A todo esto, ¿cómo funcionan los antidepresivos? Si bien hay diferentes tipos, el principio básico es que incrementan, a través de distintos mecanismos, la cantidad de neurotransmisores en el cerebro para reducir el desbalance que describí antes y que desencadena todos los síntomas asociados a la depresión. La evidencia más fuerte apunta a que estos medicamentos son más efectivos que un placebo como tratamiento contra la depresión. La desconfianza de autores como Hari y Whitaker está, en buena medida, motivada por la historia de la psiquiatría en Estados Unidos. En específico, como narra Anne Harrington en Mind Fixers: Psychiatry’s Troubled Search for the Biology of Mental Illness (2019), tiene que ver con el esfuerzo de la psiquiatría estadounidense por identificar la causa biológica única de la depresión. Dicho esfuerzo alcanzó su cénit en los años ochenta y noventa y poco tiene que ver con el enfoque integrado que prevalece en la actualidad, como menciona Ramírez-Bermúdez.
Además de los antidepresivos, la otra pata del enfoque integrado es la terapia psicológica. Debo confesar que hasta que tuve depresión fui poco creyente de la efectividad de la terapia. La pregunta que no había logrado responder era: ¿cómo es que hablar de mis problemas va a modificar la manera en que está funcionando mi cerebro? La respuesta yace en dos factores, como expone Louis Cozolino en Por qué funciona la terapia (Paidós, 2021). El primer factor es la neuroplasticidad del cerebro humano, es decir, la capacidad que tienen las neuronas de establecer nuevas conexiones entre sí a partir de las distintas experiencias de vida. El segundo factor tiene que ver con los espacios de terapia: para ser efectivos, deben ser espacios seguros en donde prevalece la confianza, pues eso nos vuelve más susceptibles a repensar nuestras acciones y encontrar alternativas o conexiones que no habíamos logrado ver. En el proceso de repensar experimentamos cómo se establecen las nuevas conexiones neuronales. Entonces, él o la terapeuta actúa como un guía que nos va poniendo el foco sobre las nuevas perspectivas o conexiones que hasta el momento no habíamos hecho.

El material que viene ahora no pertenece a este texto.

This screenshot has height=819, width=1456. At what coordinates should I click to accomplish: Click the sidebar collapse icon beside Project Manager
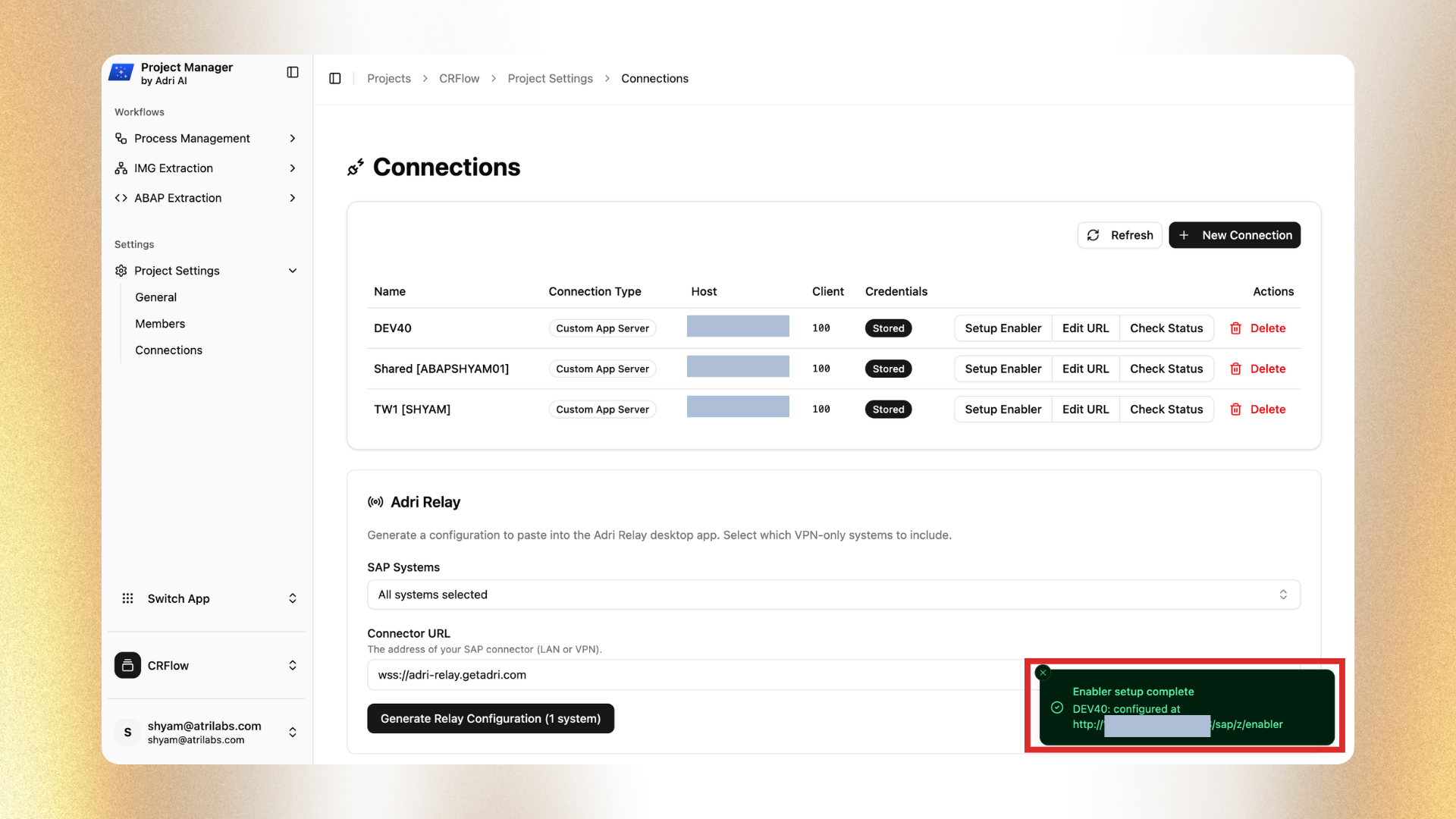click(293, 72)
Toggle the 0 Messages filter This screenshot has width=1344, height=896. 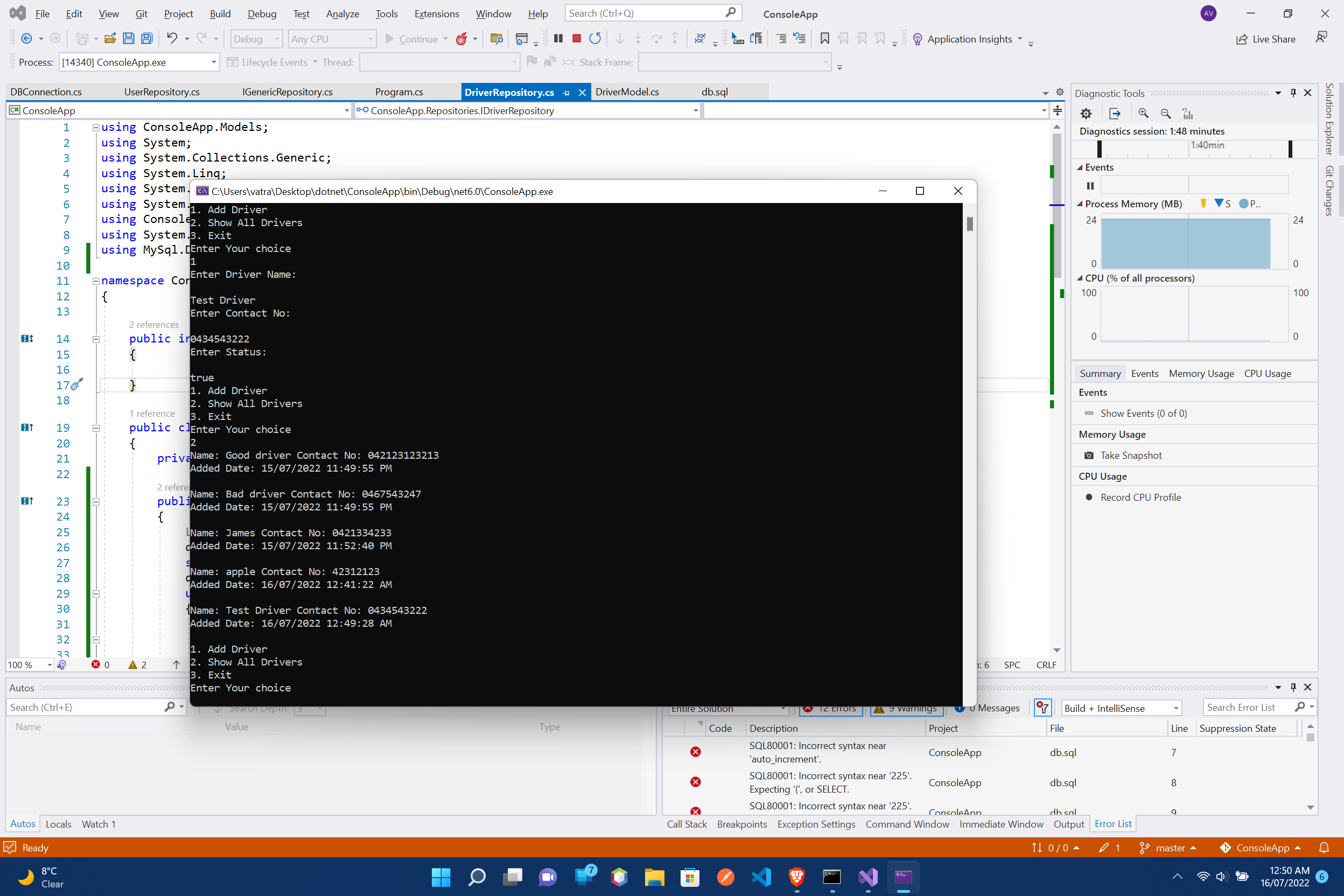coord(987,708)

Yo tuve que responder todas estas preguntas cuando fui diagnosticado con depresión clínica. Lo hice para poder lidiar con mis propios miedos y para poder explicarles a mis amigos, amigas y a mi familia qué me había ocurrido. La depresión nos hace sentir solos porque no sabemos qué es lo que nos está pasando y estamos conscientes de que nuestros seres queridos tampoco lo saben. Esto levanta un muro que nos aísla y puede provocar que alguien no busque ayuda antes de que sea demasiado tarde. Hablar más sobre la depresión, contestar nuestras dudas sobre esta enfermedad y hacer frente a los tabús son los mazos con los que podemos derribar ese muro.